• **TASK OBJECTIVE**: Transcribe the listing below exactly, without pictures.
::::::
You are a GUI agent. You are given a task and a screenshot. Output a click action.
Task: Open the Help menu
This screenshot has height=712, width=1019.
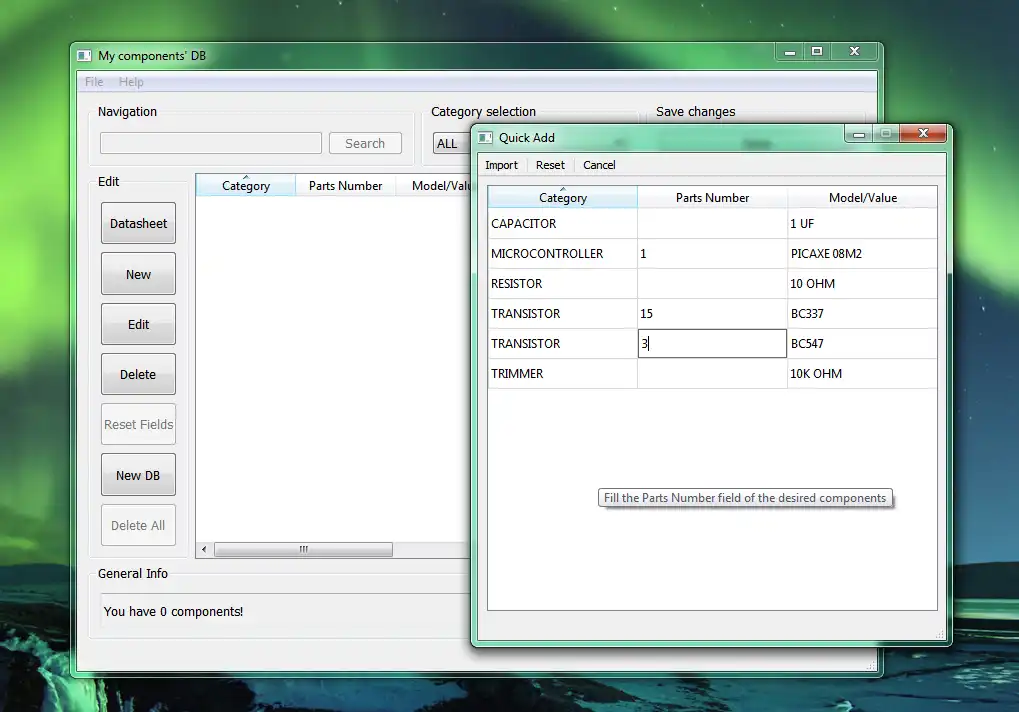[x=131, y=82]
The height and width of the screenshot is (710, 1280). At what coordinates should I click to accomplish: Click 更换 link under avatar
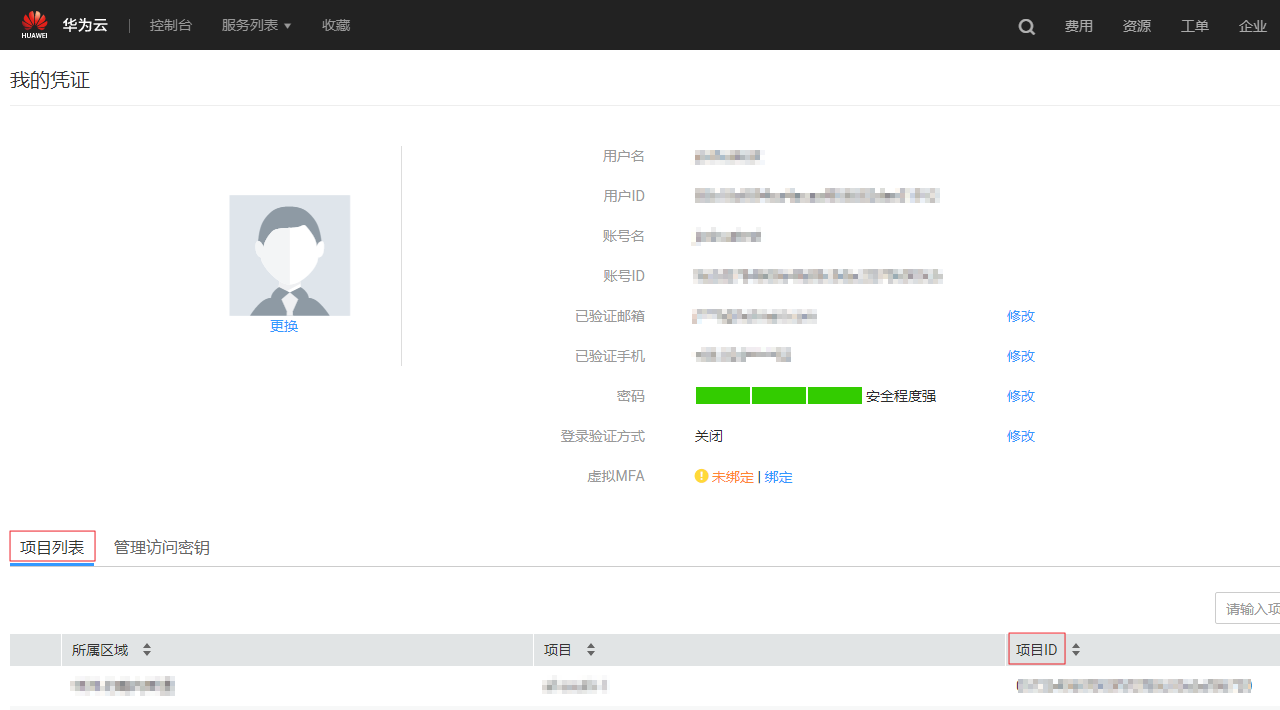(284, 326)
::::::
• **OUTPUT OF THE TASK**:
You are a GUI agent. You are given a task and a screenshot. Output a click action.
Task: Open the Help menu
This screenshot has height=712, width=1019.
[x=131, y=82]
The height and width of the screenshot is (710, 1280). At what coordinates should I click to accomplish: Click 更换 link under avatar
(284, 326)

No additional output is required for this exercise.